Our focus on longevity-associated proteins rather than acute disease targets reflects a specific strategic bet: the targets most likely to show meaningful benefit in neurodegeneration are those that slow or reverse fundamental aging processes in neurons and supporting cells, not those that address a single disease-specific protein (like mutant SOD1 in ALS). This is a longer-horizon bet — the clinical trials would be harder to design and run — but the potential magnitude of benefit if it works is qualitatively different. A Klotho upregulation approach that reduces age-related neurodegeneration broadly is more valuable than a therapy that slows one genetic subtype of ALS, even though the genetic ALS target is more tractable to develop.
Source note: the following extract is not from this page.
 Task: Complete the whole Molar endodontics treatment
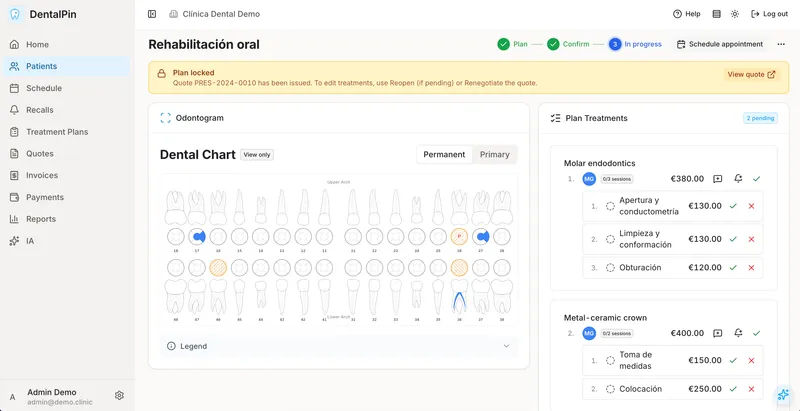pos(756,179)
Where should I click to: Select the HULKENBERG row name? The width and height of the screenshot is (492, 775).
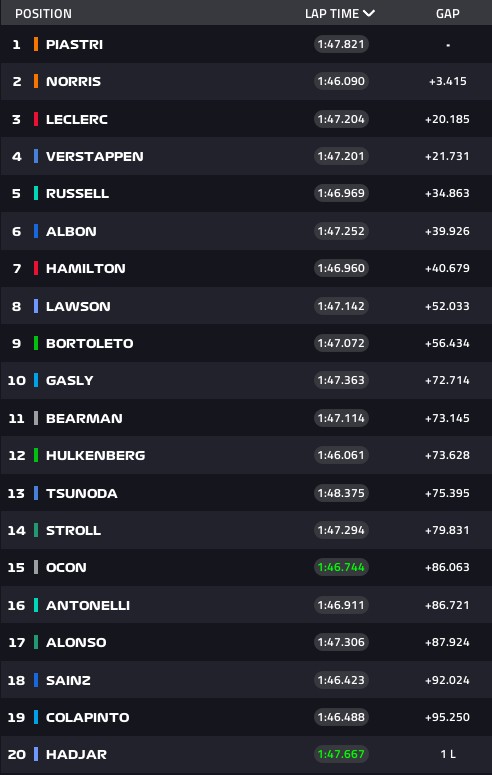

The competitive landscape we are operating in is therefore not primarily the other mRNA neurodegeneration programs, most of which are targeting disease-specific mechanisms. Our longer-term competitive reference is the longevity/geroprotector space more broadly: senolytics, rapamycin derivatives, NAD+ precursors, and other systemic aging interventions. mRNA upregulation of specific longevity-associated proteins is a more targeted and mechanistically specific approach than these systemic interventions, which is the core of our differentiation thesis. Whether that specificity translates into a better therapeutic index than systemic geroprotectors is a hypothesis we need animal data to test, not a claim we can make now.

What the Next Two Years Require

For the mRNA neurodegeneration field to advance meaningfully, several things need to happen that are not specific to caVos. CNS delivery needs to be validated in a non-human primate model with quantitative data on brain region-specific mRNA distribution and protein expression. The immunogenicity profile of repeat-dosed modified mRNA LNPs needs to be characterized in chronic safety studies. Biomarkers that can serve as early surrogate endpoints for CNS mRNA delivery (cerebrospinal fluid protein levels, neuroimaging-based proxies for neuronal health) need to be validated against clinical outcomes in existing ASO and gene therapy trials that have good biomarker data.

None of this is caVos's work alone — it is a collective scientific infrastructure that the field is building. We track these developments closely because the clinical translatability of our own programs depends on them. The fastest path to a viable caVos clinical program runs through the general CNS mRNA delivery problem being solved by the community, not just by us. We are invested in the field succeeding as much as we are invested in our specific programs advancing.